日産フェアレディZ(RZ34)に採用されている9速オートマチックトランスミッションは、走行性能とダイレクトな操作感を重視した設計となっています。しかし、街乗りでの扱いやすさに関して「1速発進が強すぎる」という声も多く聞かれます。ベンツ製の同様の9速ATがコンフォートモードで2速発進することと比較して、なぜZではその仕様が採用されなかったのか。今回はその理由と技術的背景を探ります。
1速発進にこだわる理由:Zらしさを重視した設計思想
フェアレディZはスポーツカーとしての走行性能を第一に設計されています。1速発進はトルクを最大限に活かし、鋭い加速を演出するためには不可欠です。
たとえば、街中の発進信号からのスタートでも、1速からトルクをしっかりかけることでZらしい「蹴り出すような加速感」が味わえるようになっています。この加速感は、単なる日常の移動手段としての車ではなく、“走りを楽しむためのZ”にふさわしい演出と言えるでしょう。
2速発進を採用しない理由:走行モードと制御のバランス
多くの高級車で2速発進が採用されているのは、滑らかさや乗り心地を重視した結果です。たとえばメルセデス・ベンツの9G-TRONICは、ドライバーの操作を自動で学習し、コンフォートモードでは滑らかなスタートを演出します。
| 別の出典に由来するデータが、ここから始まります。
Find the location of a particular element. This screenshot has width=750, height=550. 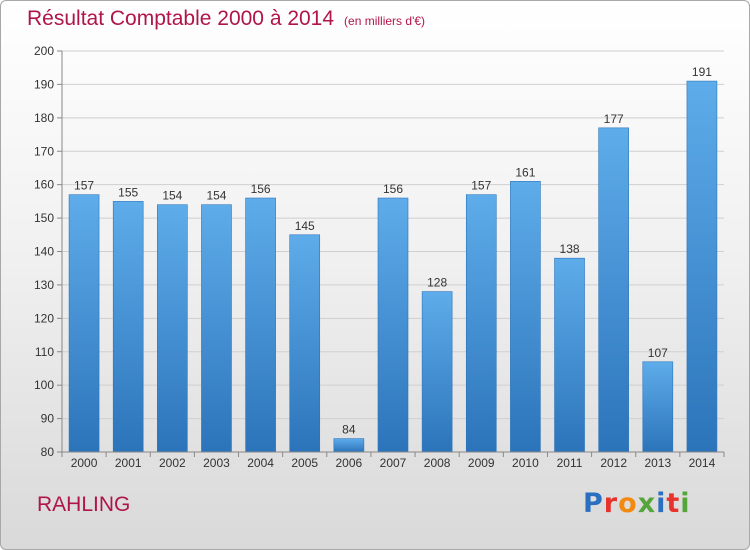

y-tick-label: 90 is located at coordinates (48, 419).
一方、RZ34のノーマルモードは“コンフォート”ではなく“スポーツの入り口”として位置づけられており、2速発進によるもっさり感を避けている可能性があります。ダイレクト感を維持しつつ、適度に快適性も確保する絶妙なバランスを追求しているのです。
9速ATのベースはベンツ製?共通点と違い
RZ34に搭載されている9速ATは、メルセデス・ベンツの9G-TRONICとは別設計ですが、ZF製などの欧州系トランスミッションをベースにしているという説もあります。しかし、日産はこれに独自のプログラム制御を加え、Zのキャラクターに最適化しています。
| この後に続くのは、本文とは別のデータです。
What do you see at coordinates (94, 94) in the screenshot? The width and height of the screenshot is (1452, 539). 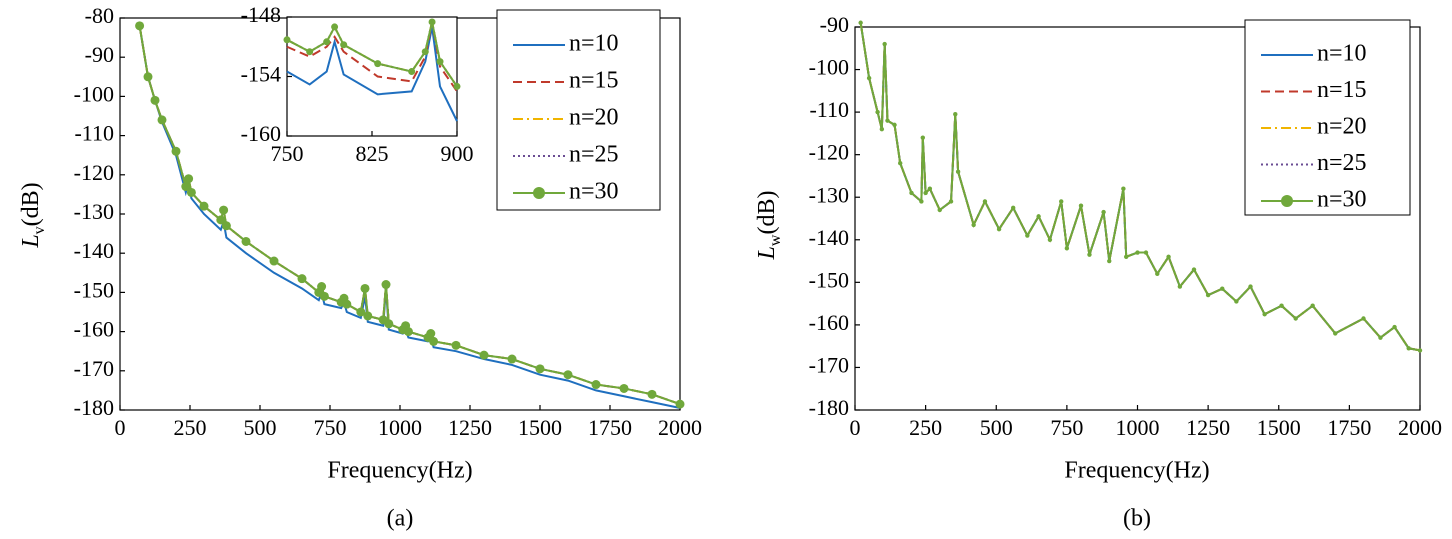 I see `y-tick-label: -100` at bounding box center [94, 94].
たとえば、ATの変速制御ロジックや発進ギアの選定は、車両重量、エンジン特性、タイヤサイズまでを考慮してチューニングされており、他社製トランスミッションの単純流用では得られない一体感を生んでいます。
制御コストと2速発進の実現可能性
2速発進自体はソフトウェア制御で実現可能であり、ハード的な追加コストはほぼかかりません。ただし、信頼性やドライバビリティへの影響、各モード間での制御整合性などを調整するには、テスト工数や開発リソースが増えるため、結果的にコストに跳ね返るケースもあります。
RZ34では、そこまでコストをかけずとも、1速でも制御でスムーズさを保つ方向を選択したと考えられます。
ドライバーができる対策:発進時のコツ
1速発進が気になる場合、発進時にアクセルをじわっと踏み込むことでスムーズな加速に繋がります。慣れてくると無意識に繊細な操作ができるようになり、ギクシャク感も自然と解消されることが多いです。
また、社外製ECUチューニングやペダルレスポンスコントローラーを用いることで、発進特性を好みに調整するオーナーも増えています。
まとめ:1速発進はZの個性、2速発進は快適性の象徴
フェアレディZ(RZ34)があえて1速発進を採用しているのは、Zらしいドライビングフィールを重視した結果です。快適性よりも加速感やレスポンスを優先した設計は、スポーツカー本来の価値を追求しているとも言えます。
2速発進が選べるモードや設定が今後追加される可能性もありますが、現時点ではその“荒々しさ”もZの魅力の一部。愛着をもって付き合うことで、より深くドライビングを楽しめる一台となるでしょう。